SHRIMP

Word Level Effective Text Entry On Mobile Devices


Despite the rapid growth of mobile phones, text entry on small devices remains a major challenge. Due to trade-offs in both size and compatibility, most mobile phones today are equipped with a 12-key keypad. This keypad is effective for dialing phone numbers but immediately becomes a performance bottleneck for editing contact lists, composing SMS messages or writing emails. Other input devices, such as mini QWERTY keyboards and touch screens are on the rise, but the 12-key keypad-based mobile phones are still found in the majority of handsets.

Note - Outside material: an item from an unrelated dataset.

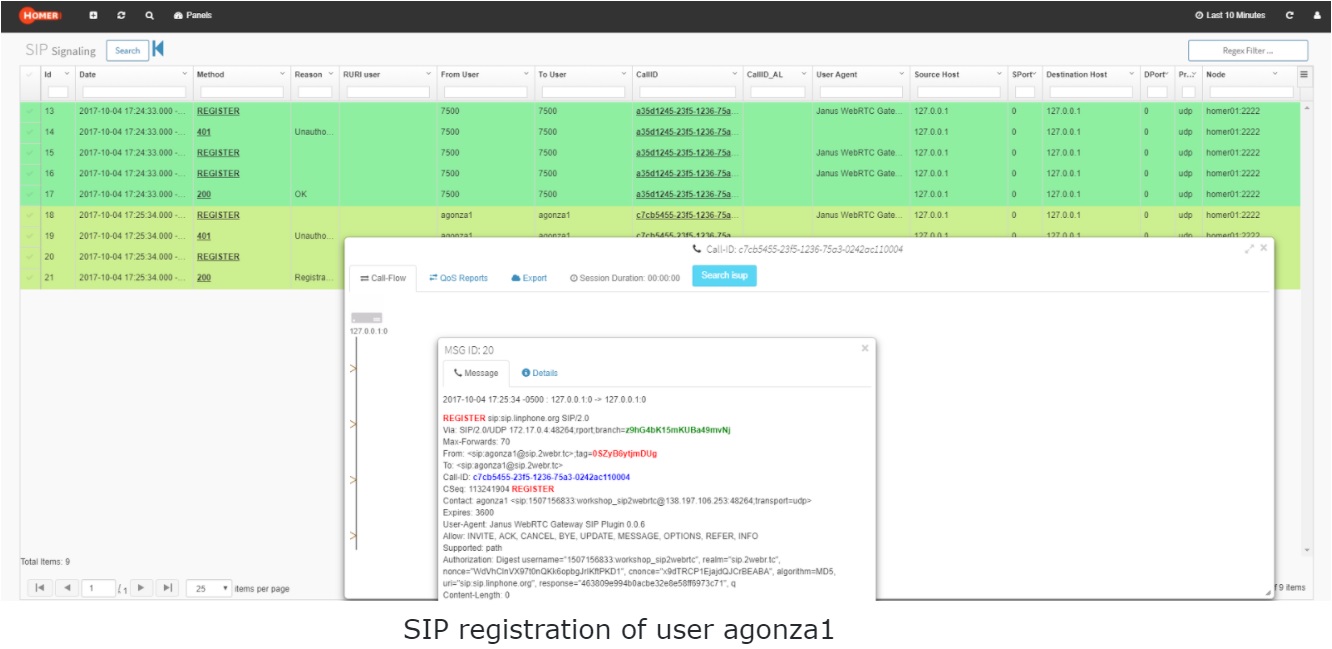Click the user profile icon at top right
The width and height of the screenshot is (1332, 649).
pos(1316,15)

To enter the 26 alphabetic characters on the 12-key keypad, most mobile phones nowadays relay either on multiple key presses (MultiTap) or a built-in dictionary (Dictionary Based Disambiguation, i.e. T9). DBD input techniques such as T9 can efficiently enter words that are in the dictionary. However they suffer two major problems - 1. the resolution of complete ambiguity or collision (two or more words sharing the same numeric key sequence, such as 'book' and 'cool', 'of' and 'me') and 2. entering out-of-vocabulary (OOV) words.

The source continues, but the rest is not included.